(EXTRACTED ENTRIES)

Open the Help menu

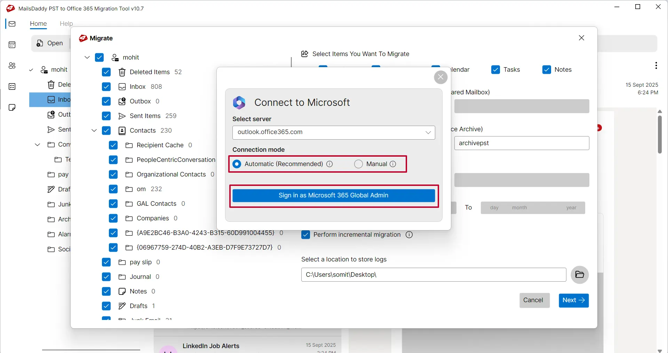point(66,24)
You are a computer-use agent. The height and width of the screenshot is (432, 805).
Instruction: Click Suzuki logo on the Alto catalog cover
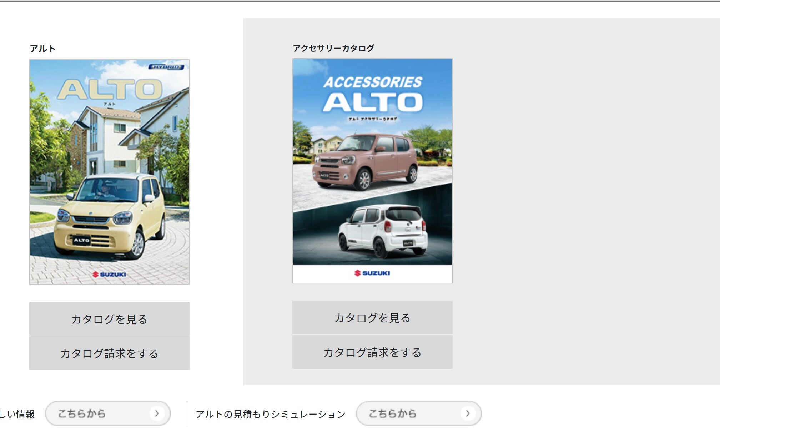109,274
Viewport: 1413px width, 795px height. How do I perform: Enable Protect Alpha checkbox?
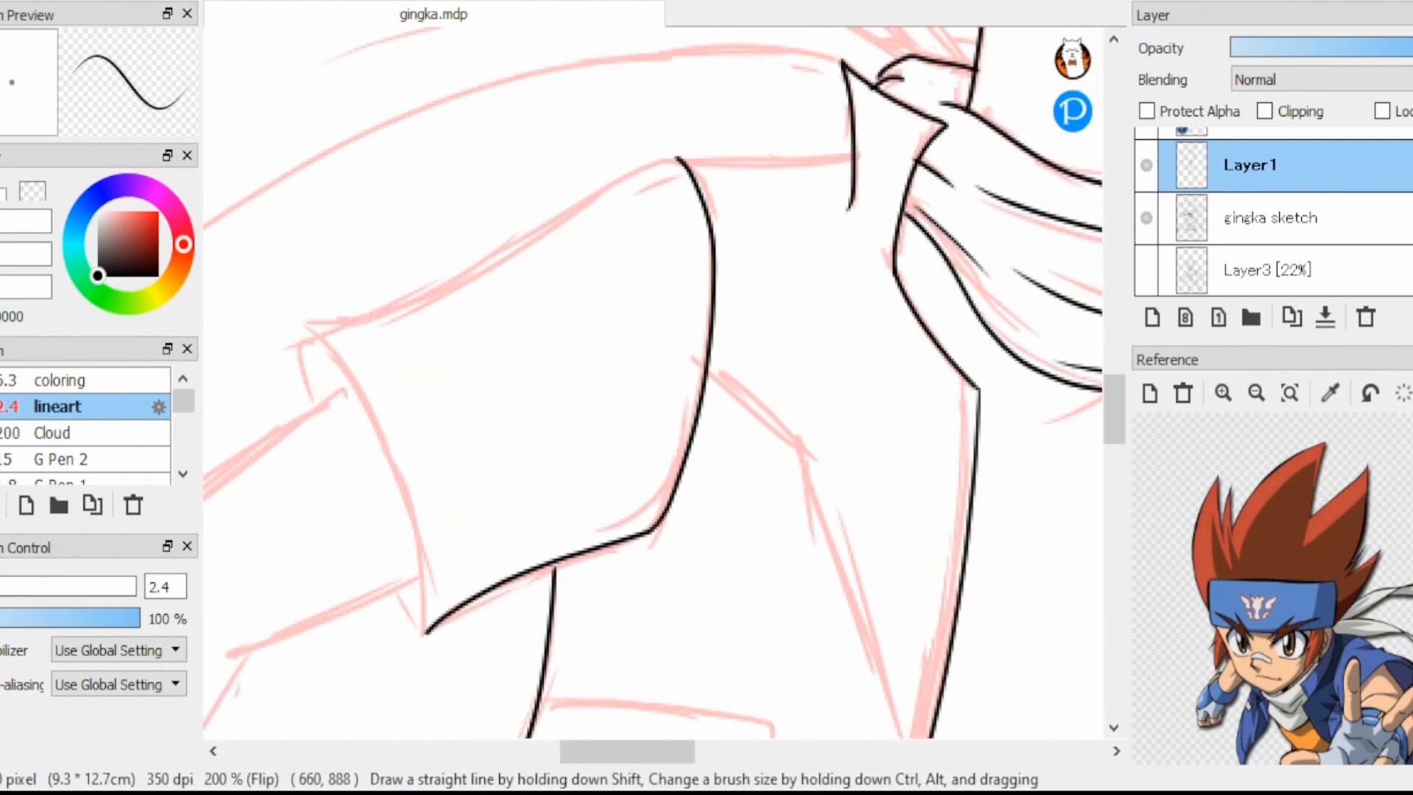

(End EXTRACTED ENTRIES)

TASK REQUIREMENTS —
Images are to be skipped, and each line above is to be returned exactly.

WRITTEN RESPONSE —
Open the Help menu

point(66,24)
You are a computer-use agent. The height and width of the screenshot is (432, 805).
Instruction: Click Suzuki logo on the Alto catalog cover
109,274
Viewport: 1413px width, 795px height. How do I perform: Enable Protect Alpha checkbox?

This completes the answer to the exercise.